Silai melanjutkan perjalanannya, tetapi sebelum dia pergi jauh dia melihat sekelompok ikan saluang yang berenang bolak-balik di kolam berlumpur. Ketika mereka melihatnya, mereka berteriak: “Oh Silai, tolong kami, lihatlah kami akan mati di sini karena kami tidak dapat masuk kedalam sungai, jika kamu tidak menolong kami akan segera mati di sini dengan menyedihkan. Selamatkan kami oh Silai” Silaipun menjawab “Saya akan dengan senang hati membantu kalian” dan dengan mandaunya dia dia menggali saluran ke sungai sehingga mereka bisa meninggalkan kolam lumpur tadi. Ikan Saluang dengan gembira berenang ke dalam sungai dan berkata: “Kami berterima kasih, Silai, karena telah menyelamatkan kami dari kematian, dan seperti kamu telah membantu kami ketika kami dalam kesulitan, kami akan datng untuk membantu kamu jika kamu membutuhkan, karena kami tidak akan melupakan apa yang sudah kamu lakukan untuk kami.”

Silai melanjutkan pengembaraannya, ditengah perjalanannya dia tiba-tiba melihat seekor rusa yang tanduknya terjebak di semak-semak dan tanaman merambat dan ia tidak bisa membebaskan diri. Rusa itupun memohon kepada Silai: “O silai tolong aku, karena kalau tidak aku akan mati di sini.” Silai pun membantu melepaskan semak dan tanaman merambat yang mengikat tanduk rusa tadi, setelah bebas, rusa tadi berkata kepada Silai “Aku akan datang kapanpun kamu berada dalam kesulitan dan akan membalas kebaikan hatimu”.

Silaipun melanjutkan perjalanannya, dia melihat seekor monyet yang terperangkap pada bagian  lengannya di antara dua cabang dahan dan tidak bisa membebaskan dirinya. Monyet itu memanggil Silai: “Oh Silai, tolong aku, lepaskan tanganku dari dahan ini; jika tidak, aku akan mati di sini.” Silaipun membebaskan monyet itu, monyet itupun berterimakasih atas bantuan Silai berkata kepadanya: “Jika kamu dalam kesulitan aku akan- datang membantumu, sama seperti kamu telah membantu saya.”

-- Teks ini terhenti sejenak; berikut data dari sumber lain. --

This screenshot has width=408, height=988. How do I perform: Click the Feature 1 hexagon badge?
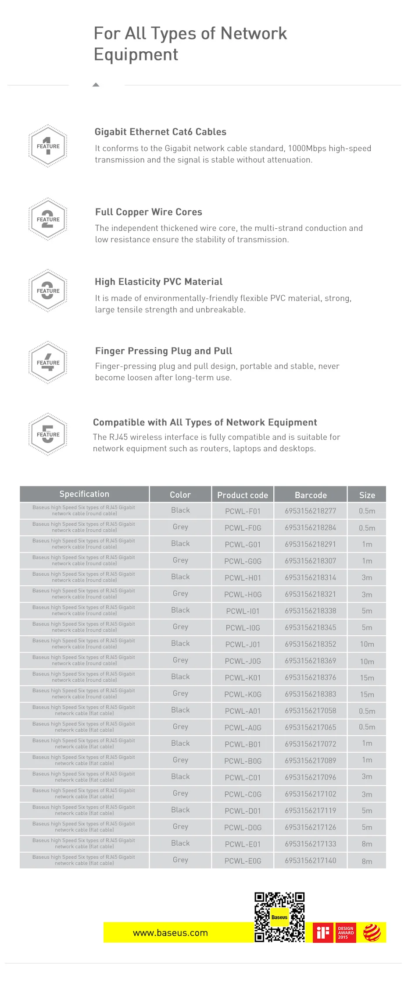coord(48,146)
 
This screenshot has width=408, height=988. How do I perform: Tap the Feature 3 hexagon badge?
coord(48,290)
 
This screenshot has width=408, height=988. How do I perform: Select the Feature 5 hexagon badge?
coord(48,434)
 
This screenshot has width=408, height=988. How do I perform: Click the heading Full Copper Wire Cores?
coord(148,212)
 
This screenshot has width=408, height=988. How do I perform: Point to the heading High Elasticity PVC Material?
coord(158,282)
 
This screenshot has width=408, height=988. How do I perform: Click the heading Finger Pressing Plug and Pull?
coord(164,351)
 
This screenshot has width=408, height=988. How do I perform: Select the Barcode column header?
coord(311,495)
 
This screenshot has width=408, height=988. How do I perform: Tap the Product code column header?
coord(243,495)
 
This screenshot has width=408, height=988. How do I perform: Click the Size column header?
coord(367,495)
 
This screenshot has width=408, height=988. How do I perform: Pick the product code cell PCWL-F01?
coord(243,511)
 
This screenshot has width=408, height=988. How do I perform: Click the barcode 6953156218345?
coord(311,628)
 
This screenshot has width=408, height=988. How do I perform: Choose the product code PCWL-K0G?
coord(243,694)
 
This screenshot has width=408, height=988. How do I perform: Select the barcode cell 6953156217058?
coord(311,711)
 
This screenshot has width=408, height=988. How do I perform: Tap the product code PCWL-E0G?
coord(243,861)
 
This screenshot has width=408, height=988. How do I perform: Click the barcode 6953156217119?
coord(311,811)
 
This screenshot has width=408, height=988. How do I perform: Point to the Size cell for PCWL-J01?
coord(367,645)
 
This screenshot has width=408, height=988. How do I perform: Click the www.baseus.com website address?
coord(170,933)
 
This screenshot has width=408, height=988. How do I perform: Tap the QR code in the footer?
coord(279,917)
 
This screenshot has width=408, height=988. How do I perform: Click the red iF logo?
coord(323,933)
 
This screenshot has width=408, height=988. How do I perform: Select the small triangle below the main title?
coord(96,85)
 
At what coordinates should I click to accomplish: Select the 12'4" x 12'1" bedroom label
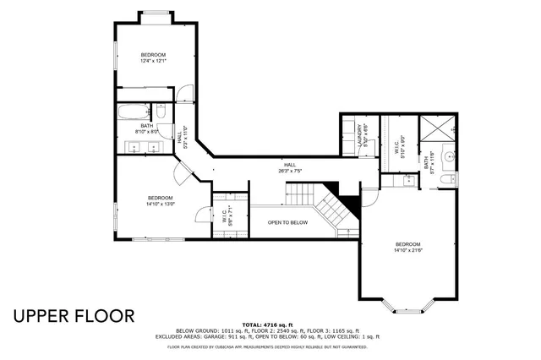tap(153, 57)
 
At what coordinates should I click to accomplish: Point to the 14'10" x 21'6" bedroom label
tap(407, 248)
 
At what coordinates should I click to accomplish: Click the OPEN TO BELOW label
tap(287, 222)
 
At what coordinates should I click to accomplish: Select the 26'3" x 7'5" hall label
tap(290, 167)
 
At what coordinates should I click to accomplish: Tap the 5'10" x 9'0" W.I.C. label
tap(403, 144)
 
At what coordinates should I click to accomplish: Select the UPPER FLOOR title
tap(73, 316)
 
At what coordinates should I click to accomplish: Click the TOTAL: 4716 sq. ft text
tap(267, 325)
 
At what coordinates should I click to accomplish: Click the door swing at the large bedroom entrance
tap(369, 197)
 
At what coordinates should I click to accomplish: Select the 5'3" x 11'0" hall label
tap(181, 135)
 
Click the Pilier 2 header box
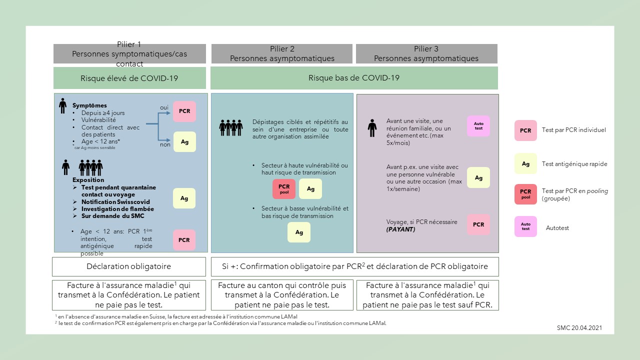(x=282, y=54)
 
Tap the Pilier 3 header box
(x=426, y=54)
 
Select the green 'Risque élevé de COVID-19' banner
(x=130, y=78)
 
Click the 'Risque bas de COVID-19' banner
(x=354, y=78)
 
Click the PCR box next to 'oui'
(x=184, y=112)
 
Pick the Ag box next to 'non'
(x=184, y=142)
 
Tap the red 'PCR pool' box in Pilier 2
(x=284, y=189)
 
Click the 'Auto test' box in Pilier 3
(x=478, y=126)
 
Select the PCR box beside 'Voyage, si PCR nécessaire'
(x=478, y=224)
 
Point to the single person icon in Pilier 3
(x=372, y=128)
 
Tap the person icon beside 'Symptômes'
(x=62, y=106)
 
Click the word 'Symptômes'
(x=90, y=106)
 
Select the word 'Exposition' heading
(x=88, y=180)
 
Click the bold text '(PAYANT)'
(x=400, y=230)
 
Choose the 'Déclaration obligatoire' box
(x=129, y=266)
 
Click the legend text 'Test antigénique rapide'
(x=574, y=164)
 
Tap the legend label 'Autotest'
(x=557, y=228)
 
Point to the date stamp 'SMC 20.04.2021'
(x=579, y=328)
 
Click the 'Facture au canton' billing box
(x=282, y=295)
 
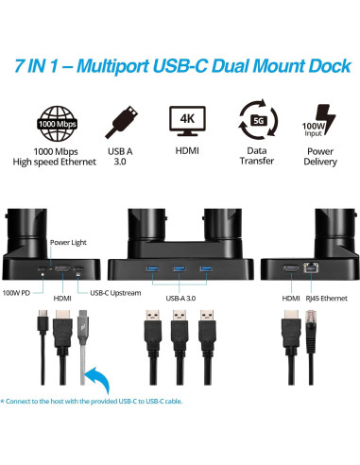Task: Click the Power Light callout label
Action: pos(68,242)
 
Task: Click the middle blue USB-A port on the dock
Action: pos(176,269)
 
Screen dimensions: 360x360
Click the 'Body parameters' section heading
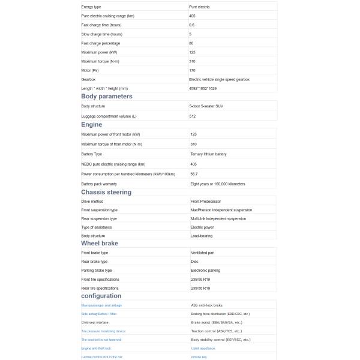(107, 96)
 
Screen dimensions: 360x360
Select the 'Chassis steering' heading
(106, 192)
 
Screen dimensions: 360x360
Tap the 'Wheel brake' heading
(100, 243)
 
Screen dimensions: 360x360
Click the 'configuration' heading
(101, 296)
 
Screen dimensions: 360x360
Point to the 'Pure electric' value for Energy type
(199, 7)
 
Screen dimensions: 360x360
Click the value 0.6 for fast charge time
(191, 25)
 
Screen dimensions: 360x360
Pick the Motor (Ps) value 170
(192, 70)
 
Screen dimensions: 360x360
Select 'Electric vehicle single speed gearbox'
(219, 79)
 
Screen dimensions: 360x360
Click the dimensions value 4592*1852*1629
(203, 88)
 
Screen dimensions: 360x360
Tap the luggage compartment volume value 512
(192, 116)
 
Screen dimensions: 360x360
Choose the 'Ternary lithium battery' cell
(208, 154)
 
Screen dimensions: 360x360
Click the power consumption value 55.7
(194, 174)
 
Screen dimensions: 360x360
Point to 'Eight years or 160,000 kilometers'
(217, 184)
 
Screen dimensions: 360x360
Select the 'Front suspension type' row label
(99, 210)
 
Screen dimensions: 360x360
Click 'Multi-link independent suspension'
(218, 218)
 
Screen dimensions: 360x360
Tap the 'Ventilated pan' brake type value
(202, 253)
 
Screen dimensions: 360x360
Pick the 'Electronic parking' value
(205, 270)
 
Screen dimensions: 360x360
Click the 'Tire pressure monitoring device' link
(103, 331)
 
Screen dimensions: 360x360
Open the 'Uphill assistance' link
(203, 348)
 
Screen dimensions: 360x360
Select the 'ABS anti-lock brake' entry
(206, 305)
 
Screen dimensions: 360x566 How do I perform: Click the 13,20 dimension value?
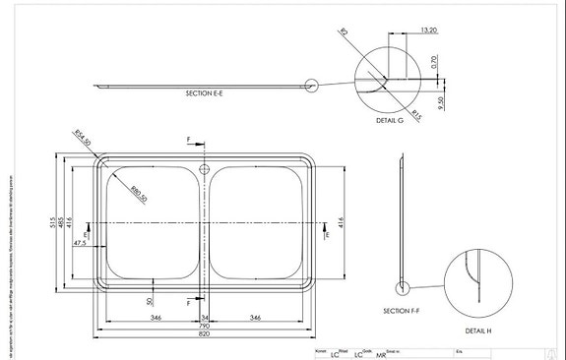click(x=427, y=30)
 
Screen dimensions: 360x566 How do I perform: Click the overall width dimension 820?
click(x=205, y=334)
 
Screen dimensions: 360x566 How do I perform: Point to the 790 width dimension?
click(x=205, y=327)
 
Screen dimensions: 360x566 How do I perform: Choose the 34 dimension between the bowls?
click(x=205, y=318)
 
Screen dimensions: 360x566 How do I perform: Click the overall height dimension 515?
click(x=55, y=221)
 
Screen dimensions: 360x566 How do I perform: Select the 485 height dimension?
click(x=63, y=221)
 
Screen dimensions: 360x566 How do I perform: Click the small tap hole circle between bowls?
click(x=205, y=169)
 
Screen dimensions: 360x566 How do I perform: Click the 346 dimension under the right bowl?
click(x=256, y=318)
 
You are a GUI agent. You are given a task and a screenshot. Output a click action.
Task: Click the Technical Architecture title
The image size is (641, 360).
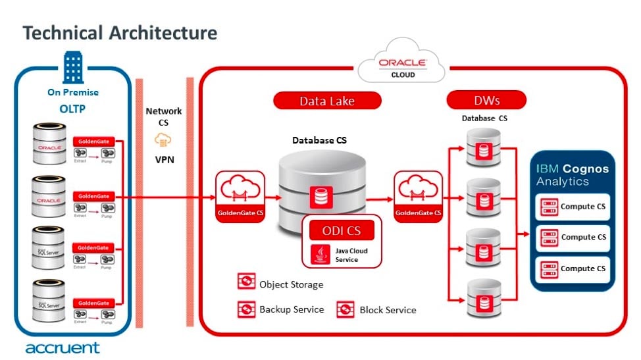pyautogui.click(x=120, y=32)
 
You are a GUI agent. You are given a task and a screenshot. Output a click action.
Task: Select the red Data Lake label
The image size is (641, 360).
pyautogui.click(x=327, y=101)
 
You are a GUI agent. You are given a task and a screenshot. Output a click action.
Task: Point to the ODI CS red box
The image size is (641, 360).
pyautogui.click(x=342, y=230)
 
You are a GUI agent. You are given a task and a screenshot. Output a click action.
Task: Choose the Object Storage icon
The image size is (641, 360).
pyautogui.click(x=246, y=283)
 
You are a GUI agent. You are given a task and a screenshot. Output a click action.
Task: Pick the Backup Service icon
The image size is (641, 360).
pyautogui.click(x=246, y=308)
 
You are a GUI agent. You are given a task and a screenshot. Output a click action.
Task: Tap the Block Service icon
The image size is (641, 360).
pyautogui.click(x=346, y=309)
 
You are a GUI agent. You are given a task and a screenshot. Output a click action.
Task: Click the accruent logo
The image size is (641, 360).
pyautogui.click(x=63, y=347)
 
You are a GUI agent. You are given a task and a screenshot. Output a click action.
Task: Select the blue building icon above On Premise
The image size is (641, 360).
pyautogui.click(x=72, y=66)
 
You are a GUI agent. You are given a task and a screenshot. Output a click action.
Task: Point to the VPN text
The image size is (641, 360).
pyautogui.click(x=164, y=159)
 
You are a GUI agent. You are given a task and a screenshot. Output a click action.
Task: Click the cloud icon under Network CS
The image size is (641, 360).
pyautogui.click(x=163, y=140)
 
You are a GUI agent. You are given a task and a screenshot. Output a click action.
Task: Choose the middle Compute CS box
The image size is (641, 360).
pyautogui.click(x=573, y=238)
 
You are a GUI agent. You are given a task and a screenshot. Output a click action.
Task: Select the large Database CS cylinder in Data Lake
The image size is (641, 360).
pyautogui.click(x=322, y=188)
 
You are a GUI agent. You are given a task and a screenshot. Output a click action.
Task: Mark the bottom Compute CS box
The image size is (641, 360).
pyautogui.click(x=573, y=269)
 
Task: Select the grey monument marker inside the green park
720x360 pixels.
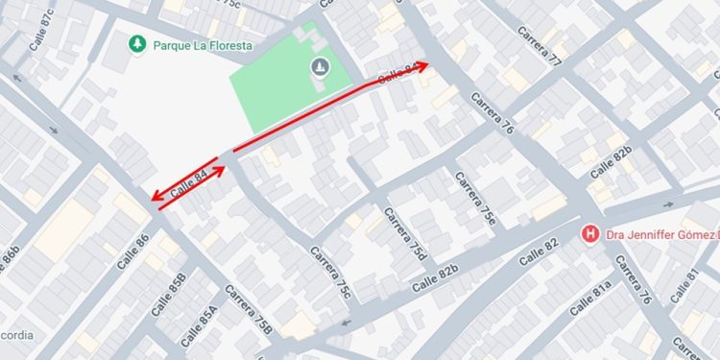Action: [319, 66]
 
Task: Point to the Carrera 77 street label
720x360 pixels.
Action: [540, 43]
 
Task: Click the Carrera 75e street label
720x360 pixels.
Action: [476, 202]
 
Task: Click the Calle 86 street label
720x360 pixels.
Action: [133, 252]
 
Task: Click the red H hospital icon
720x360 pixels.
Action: [591, 233]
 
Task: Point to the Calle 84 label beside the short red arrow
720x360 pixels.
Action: [189, 183]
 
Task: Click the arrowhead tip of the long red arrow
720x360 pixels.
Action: [427, 65]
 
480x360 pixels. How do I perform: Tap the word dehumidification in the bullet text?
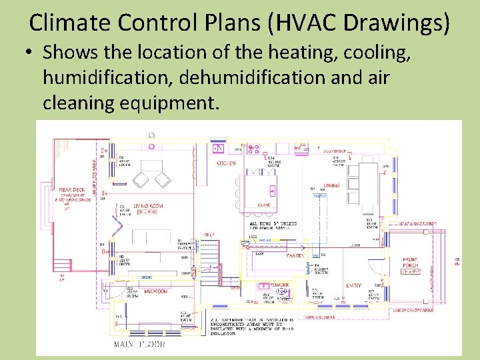[x=226, y=78]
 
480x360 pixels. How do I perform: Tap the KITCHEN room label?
[x=225, y=163]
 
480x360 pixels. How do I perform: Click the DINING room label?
[x=331, y=186]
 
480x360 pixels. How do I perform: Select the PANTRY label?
[x=295, y=255]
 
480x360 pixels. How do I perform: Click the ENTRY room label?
[x=354, y=285]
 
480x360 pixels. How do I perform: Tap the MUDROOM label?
[x=155, y=291]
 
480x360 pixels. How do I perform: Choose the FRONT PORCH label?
[x=410, y=264]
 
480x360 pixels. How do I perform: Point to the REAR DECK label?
[x=70, y=191]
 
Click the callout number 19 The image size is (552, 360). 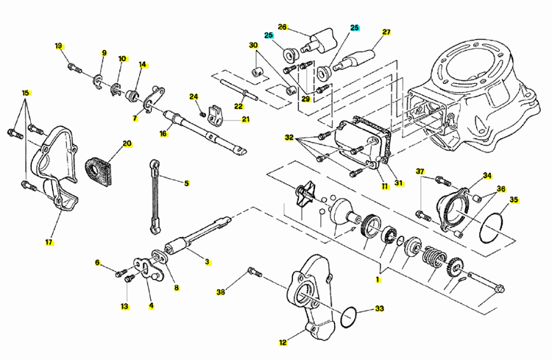(x=59, y=46)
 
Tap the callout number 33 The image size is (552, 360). (x=379, y=308)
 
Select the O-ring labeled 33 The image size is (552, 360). (x=349, y=317)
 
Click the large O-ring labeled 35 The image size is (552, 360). (x=491, y=228)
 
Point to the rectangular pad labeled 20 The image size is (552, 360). (x=99, y=172)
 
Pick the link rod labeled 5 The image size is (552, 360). (x=155, y=197)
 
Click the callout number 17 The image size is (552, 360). (x=49, y=242)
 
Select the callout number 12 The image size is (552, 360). (x=283, y=342)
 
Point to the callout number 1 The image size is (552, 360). (x=378, y=280)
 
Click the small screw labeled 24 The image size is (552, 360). (x=203, y=114)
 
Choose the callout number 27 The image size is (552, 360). (x=386, y=32)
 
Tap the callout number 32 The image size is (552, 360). (x=289, y=138)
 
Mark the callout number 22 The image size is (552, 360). (x=238, y=106)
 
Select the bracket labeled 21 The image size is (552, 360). (x=215, y=115)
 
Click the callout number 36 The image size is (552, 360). (x=501, y=188)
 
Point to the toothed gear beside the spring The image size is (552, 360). (x=456, y=270)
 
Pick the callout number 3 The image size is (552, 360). (x=208, y=262)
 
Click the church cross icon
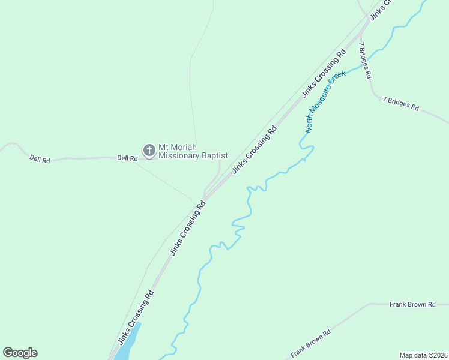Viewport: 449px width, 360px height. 149,149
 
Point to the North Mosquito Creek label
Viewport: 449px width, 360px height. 325,102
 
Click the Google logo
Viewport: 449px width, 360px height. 20,353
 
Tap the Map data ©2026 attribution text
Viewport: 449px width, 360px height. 423,355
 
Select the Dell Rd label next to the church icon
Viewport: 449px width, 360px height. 127,158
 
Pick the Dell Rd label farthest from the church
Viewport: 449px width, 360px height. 40,160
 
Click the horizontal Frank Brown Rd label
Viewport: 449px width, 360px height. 412,305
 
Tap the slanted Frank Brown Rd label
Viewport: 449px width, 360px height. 310,344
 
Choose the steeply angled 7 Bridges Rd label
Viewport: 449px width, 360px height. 365,60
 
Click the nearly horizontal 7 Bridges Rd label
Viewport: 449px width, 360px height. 400,103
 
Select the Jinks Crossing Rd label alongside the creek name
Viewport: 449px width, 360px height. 324,73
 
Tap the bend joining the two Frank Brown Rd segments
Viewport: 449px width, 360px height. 369,304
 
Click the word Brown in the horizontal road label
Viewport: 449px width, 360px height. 416,305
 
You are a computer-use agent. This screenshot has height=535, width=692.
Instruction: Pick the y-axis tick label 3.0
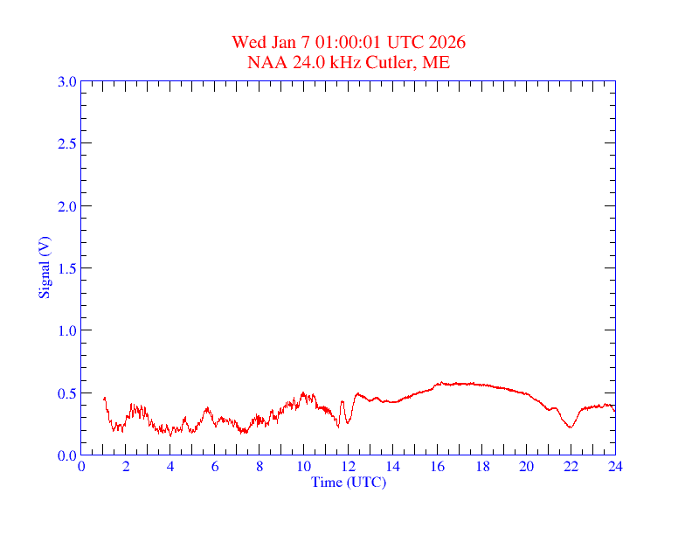coord(66,81)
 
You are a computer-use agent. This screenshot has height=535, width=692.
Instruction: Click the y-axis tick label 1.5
coord(66,268)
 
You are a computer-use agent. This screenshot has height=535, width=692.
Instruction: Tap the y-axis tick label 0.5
coord(66,393)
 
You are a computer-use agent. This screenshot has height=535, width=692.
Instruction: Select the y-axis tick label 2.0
coord(66,206)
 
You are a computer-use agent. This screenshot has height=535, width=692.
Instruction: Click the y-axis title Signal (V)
coord(44,268)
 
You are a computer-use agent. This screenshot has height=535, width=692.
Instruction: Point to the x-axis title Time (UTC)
coord(349,482)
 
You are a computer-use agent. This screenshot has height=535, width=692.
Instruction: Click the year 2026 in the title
coord(446,43)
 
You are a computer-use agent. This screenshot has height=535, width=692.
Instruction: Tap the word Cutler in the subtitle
coord(393,62)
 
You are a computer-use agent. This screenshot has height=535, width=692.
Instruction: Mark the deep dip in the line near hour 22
coord(570,427)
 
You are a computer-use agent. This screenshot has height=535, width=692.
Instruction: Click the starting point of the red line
coord(104,399)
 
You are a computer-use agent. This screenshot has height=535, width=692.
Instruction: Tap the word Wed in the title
coord(247,43)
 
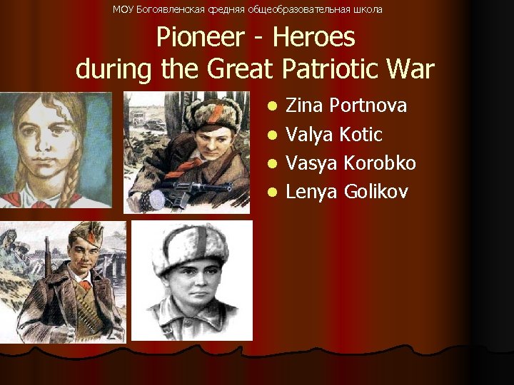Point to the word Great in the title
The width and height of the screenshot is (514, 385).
242,69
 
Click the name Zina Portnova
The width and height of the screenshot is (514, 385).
346,106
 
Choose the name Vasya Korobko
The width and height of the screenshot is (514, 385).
351,163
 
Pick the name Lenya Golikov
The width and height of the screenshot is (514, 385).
347,191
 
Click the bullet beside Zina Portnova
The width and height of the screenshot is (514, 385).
271,107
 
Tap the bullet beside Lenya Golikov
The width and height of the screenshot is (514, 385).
271,192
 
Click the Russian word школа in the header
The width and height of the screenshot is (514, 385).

Silai kembali melanjutkan perjalanannya, dan setelah beberapa saat dia melihat seekor buaya, yang berkata “Oo Silai, aku tersesat di hutan ini dan tidak dapat menemukan jalan kembali ke sungai. bantulah aku, dan tunjukkan jalan menuju sungai.” Silaipu menjawab “Saya akan dengan senang hati membantumu oh buaya”, dengan mandaunya ia membuat jalan untuk buaya melalui vegetasi hutan yang lebat. Buaya tadi sangat senang ketika dapat melihat sungai lagi, buaya tadi berkata : “Jika kamu berada dalam kesulitan, saya akan datang untuk membantu kamu, seperti kamu telah membantu saya hari ini, karena jika kamu tidak membantu saya pasti akan berakhir di hutan ini.”

Dengan hati yang ringan Silai terus berjalan. Tiba-tiba dia melihat sebuah jaring laba-laba: dan seekor kunang-kunang telah terperangkap disitu, kunang-kunang itu sudah berupaya untuk membebaskan dirinya, tetapi semua usahanya sia-sia. Ketika melihat Silai, kunang-kunang itu  berseru: “Oo Silai, putra Jangga, penguasa bulan, selamatkan aku, karena aku tidak bisa lepas dan laba-laba akan memakanku.” Silaipun dengan hati-hati melepaskan kunang-kunang itu dari jaringnya, dan ketika ia merasa dirinya bebas ia berkata: “Saya berterima kasih, Silai, atas jasa besar yang telah kamu berikan kepadaku, seperti kamu telah membantu saya hari ini, jadi aku akan membantumu juga ketika kamu dalam kesulitan.”

Silaipun melanjutkan perjalanannya tidak lama kemudian dia sampai di kota pamannya “Jangkarang Matanandau”, raja matahari. Betapa terkejutnya dia ketika dia melihat kota yang indah dan penuh ornament yang terbuat dari emas murni dan permata. Orang-orang bertanya kepadanya: “Dari mana asalmu, Silai?” Dan dia menjawab pertanyaan mereka dan memberi tahu mereka cerita perjalanannya. Kemudian orang-orang itu membawanya ke rumah pamannya, yang menerimanya dengan ramah dan menjamunya. Jangkarang Matanandau kemudian menanyakan dari mana dia berasal dan ke mana dia pergi. Silai menjelaskan apa yang menjadi kegundahan hatinya, dan memohon pada pamannya: “Ibuku menyuruhku untuk menemuimu oh paman, supaya aku bisa menemukan jalan untuk bertemu ayahku, aku mohon tuntunlah aku kepadanya.” “Dengan senang hati aku akan melakukannya,” kata Jangkarang Matanandau, “Karena kotaku ini terletak tidak jauh dari kota ayahmu, dan kita akan berangkat besok.”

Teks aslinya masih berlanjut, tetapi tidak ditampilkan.